> _SHORT TASK 1_: Write out the passage of the Alpine Loop page starting at "This 63 mile" and ending at "history of Colorado.".

> _PAGE_:
:::::

ATV The Alpine Loop
- Length: 65 mile loop
- Drive Time: 6-7 hours
- Difficulty: 75% Easy / 25% Difficult (rock outcroppings, drop offs)
- Access: Easy
- ATV Friendly Town: Lake City
- Ideal Riding Season: Mid Summer – September
Notes: The Alpine Loop can be done by SxS and ATVs.
Lake City has passed a pilot program to allow OHVs on a 3.26 mile stretch of Hwy 149. This pilot program is currently in effect “seasonally in 2021, 2022, and 2023, from the Friday before Memorial Day through September 30 of each year”.
I don’t feel confident that this will continue past 2023, but hopefully I’m wrong.
As of October 2021, Silverton changed it’s laws. OHVs are now banned within city limits. You can no longer easily ride out from town.
See the Forest Service Brochure button below for a good overview map.
One of The Most Stunning Drives In The US
This ride should definitely be on your bucket list. Although not technically an “ATV trail”, this remote dirt road loop is open to ATVs/SUVs. It’s so amazing that we’ve included it in ATV Colorado: 10 Best ATV Trails In Colorado.
The Alpine Loop passes through the sweeping Rocky Mountains through two mountain passes – Engineer Pass and Cinnamon Pass, both 12,000+ feet high.
In between the mountain passes you’ll experience some of the most amazing views – mountains, meadows, waterfalls, lakes and wildlife.
This 63 mile dirt road loop takes you from Ouray or Silverton to Lake City.
This is a very popular dirt road – Jeeps, 4x4s and ATVs all use this road so don’t expect to have it all to yourself.
To avoid the big crowds go in late September when the kids are heading back to school and summer vacations are mostly over.
The speed limit is 15 miles an hour, so allow 5 – 7 hours for a leisurely ride. In addition to the Alpine Loop, there are also plenty of miles of other smaller ATV loops and detours connected to the main loop.
Plan for a couple nights in the area for a more relaxed ride with time to soak up the scenery and explore the history of Colorado.

:::::

> _EXCERPTED DATA_:
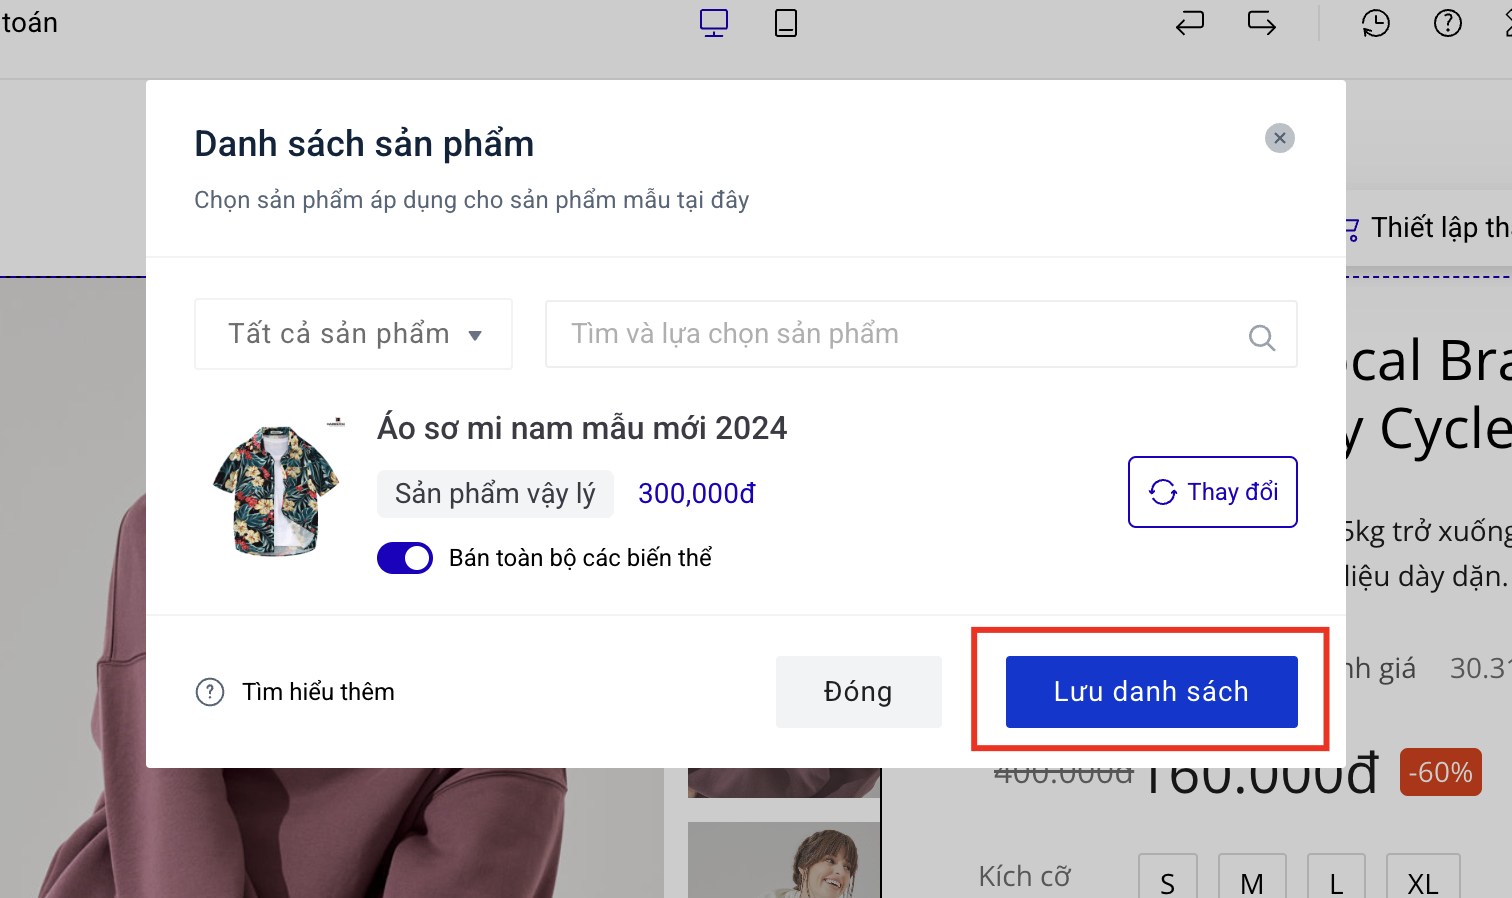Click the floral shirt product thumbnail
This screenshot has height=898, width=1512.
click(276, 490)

:::::

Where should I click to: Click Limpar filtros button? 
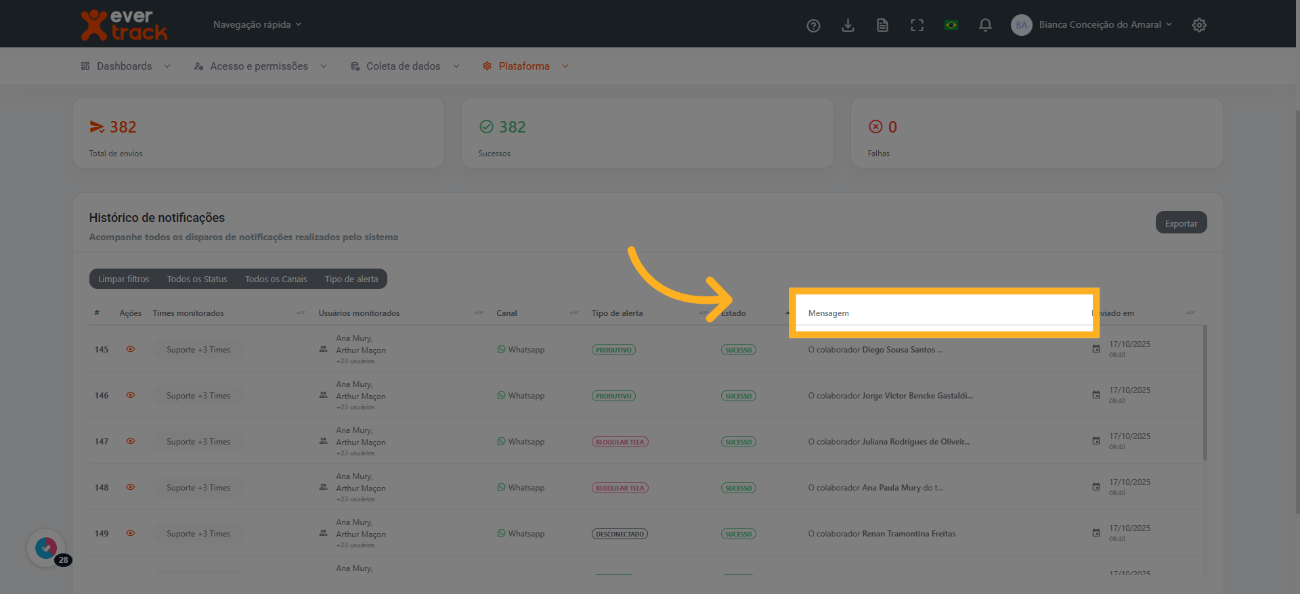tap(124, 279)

:::::

> _SHORT TASK 2_: In the records, starting at the line containing "Click the floral shirt product thumbnail" and ending at the line containing "click(276, 490)", substitute "striped" for "floral" and keep everything else unchanged. Give only those lines, and leave the pictures out.

> _EXERCISE RESPONSE 1_:
This 63 mile dirt road loop takes you from Ouray or Silverton to Lake City.
This is a very popular dirt road – Jeeps, 4x4s and ATVs all use this road so don’t expect to have it all to yourself.
To avoid the big crowds go in late September when the kids are heading back to school and summer vacations are mostly over.
The speed limit is 15 miles an hour, so allow 5 – 7 hours for a leisurely ride. In addition to the Alpine Loop, there are also plenty of miles of other smaller ATV loops and detours connected to the main loop.
Plan for a couple nights in the area for a more relaxed ride with time to soak up the scenery and explore the history of Colorado.

> _EXERCISE RESPONSE 2_:
Click the striped shirt product thumbnail
This screenshot has height=898, width=1512.
click(276, 490)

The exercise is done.